Although there is a growing literature on internalized stigma from the developed world, very little research has been conducted in developing countries such as South Africa. Therefore, the purpose of this study was to describe the internalized stigma experienced by members of a mental health advocacy group in South Africa and relationships between self-stigma and other constructs, namely, empowerment, perceived devaluation and discrimination.

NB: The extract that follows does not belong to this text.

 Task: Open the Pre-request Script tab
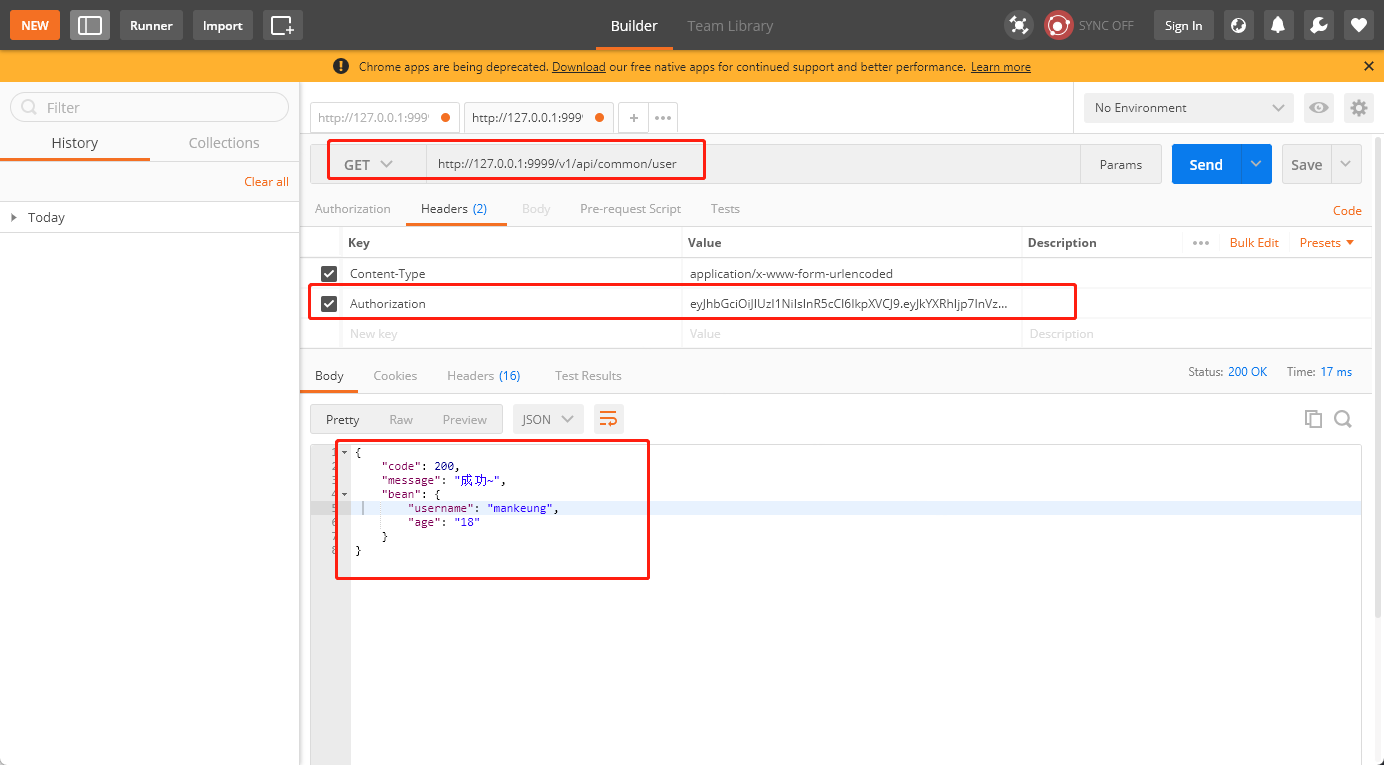630,209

Self-administered questionnaires measuring respondents reported levels of internalized stigma, empowerment and perceived devaluation and discrimination were distributed to all the members of the South African Depression & Anxiety Group (SADAG) by post and via email. Of the 850 members invited to participate, 142 members of SADAG completed the questionnaire. Pearson correlations were computed and multiple regression analyses were carried out to analyse the data.


The highest reports of stigma were for stigma resistance (mean = 2.9), alienation (mean = 2.47) and perceived discrimination (mean = 2.24). Low levels of stereotype endorsement (mean = 1.77) and social withdrawal (mean = 1.22) were reported. Although respondents often felt that the public held negative attitudes towards individuals suffering with a mental illness (perceived devaluation and discrimination scale (PDD), mean = 2.95), a majority of respondents reported high levels of empowerment (mean = 3.0) and self-efficacy (mean = 2.47). After controlling for socio-demographic factors, higher scores on the PDD were associated with social withdrawal and having experienced discrimination.


Internalization of stigma, disempowerment and loss of self-esteem are not inevitable consequences for all individuals with a mental illness. Nevertheless, perceived stigma is significantly associated with social withdrawal and experienced discrimination.